A retrospective exhibition of works by one of the most important kinetic artist of the 20th century. The artist adopted Kinetic art as his means of expression, a movement that depends on motion for its effects - allowing the viewer to participate, or 'move through' the piece.
Robert Sandelson is pleased to announce a retrospective exhibition of works by Jesús Rafael Soto (1923-2005), one of the most important kinetic artist of the 20th century. The show will be held in our Cork Street gallery from 13 October to 23 November and is the first significant exhibition of Soto’s work in London for forty years.
Alongside the exhibition there will be an editioned work entitled Sphere Theospacio released by the estate.
Jesús Rafael Soto (born 1923 in Venezuela - died 2005 in Paris) adopted Kinetic art as his means of expression, a movement that depends on motion for its effects - allowing the viewer to participate, or ‘move through’ the piece. His works were meant to display not only the implied movement of Op art, but also the actual movement Kinetic art provides. This was especially notable in his Penetrables Series of the 1960s, where spectators were invited to walk through hanging nylon filament - described as a sensorial experience. Sphere Theospacio presents a unique opportunity to acquire a work related to this important body of sculptures.
Soto studied at the Academy of Fine Arts in Venezuela with fellow students and artists Carlos Cruz-Diez and Alejandro Otero. Early influences were cubism, Cezanne and Mondrian. It wasn’t until he moved to Paris in 1950 and joined the circle of abstract artists associated with the Salon des Realites Nouvelles - Victor Vasarely for one, that he found his true calling in geometric art. Soto developed a Kinetic vocabulary with origins in serializations that produced optical vibrations, these in turn, modified both space and the viewer’s perception. In the mid 50s he embarked on a series of reductive paintings and installations with optical effects, experimenting with chromatic planes and the transformable qualities of color, exploring the relationship between parallel lines and background/ foreground, for which he would become internationally known. He is best known for his use of modern materials such as nylon filament thread, metal rods, steel, aluminum, perspex and industrial grade paint.
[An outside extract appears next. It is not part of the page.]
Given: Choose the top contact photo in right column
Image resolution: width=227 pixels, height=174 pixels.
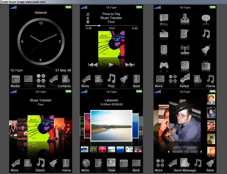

He received many exalted commissions for public works, including murals for Unesco, Paris, Bank of Toronto and at the forum of the Centre Pompidou. In 1997 Soto was awarded the National French Prize for Sculpture.
Soto had numerous solo shows around the world, most notably a major retrospective at the Guggenheim Museum, New York in 1974; the Galerie Nationale du Jeu de Paume, Paris in 1997; and most recently at the Museum of Latin American Art, California, 2005.
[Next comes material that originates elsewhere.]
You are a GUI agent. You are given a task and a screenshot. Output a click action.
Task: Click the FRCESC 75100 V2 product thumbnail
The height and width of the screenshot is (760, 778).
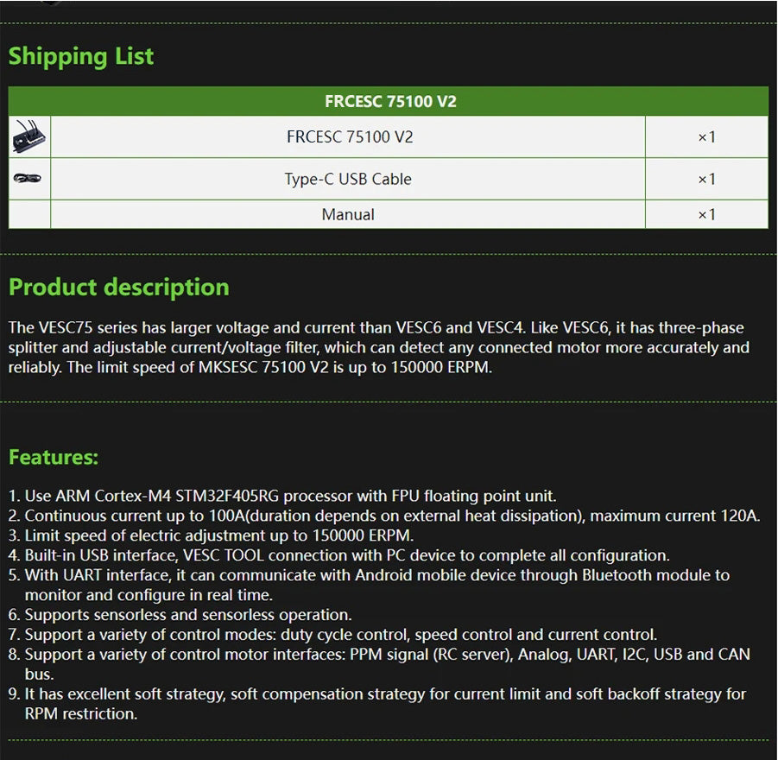[x=29, y=136]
In recent years we have experienced a renewed interest in optical art evidenced in exhibitions such as ‘The Kinetic Eye’ exhibition in Strasbourg, France and ‘The Expanded Eye’ at the Kunsthaus Zurich, Switzerland. Op artists, such as Soto and Vasarely, have been brought back to the forefront of today’s emerging art scene. The exhibition at Robert Sandelson helps to underscore the significance of Jesús Rafael Soto and his influence on the art of both the past and present.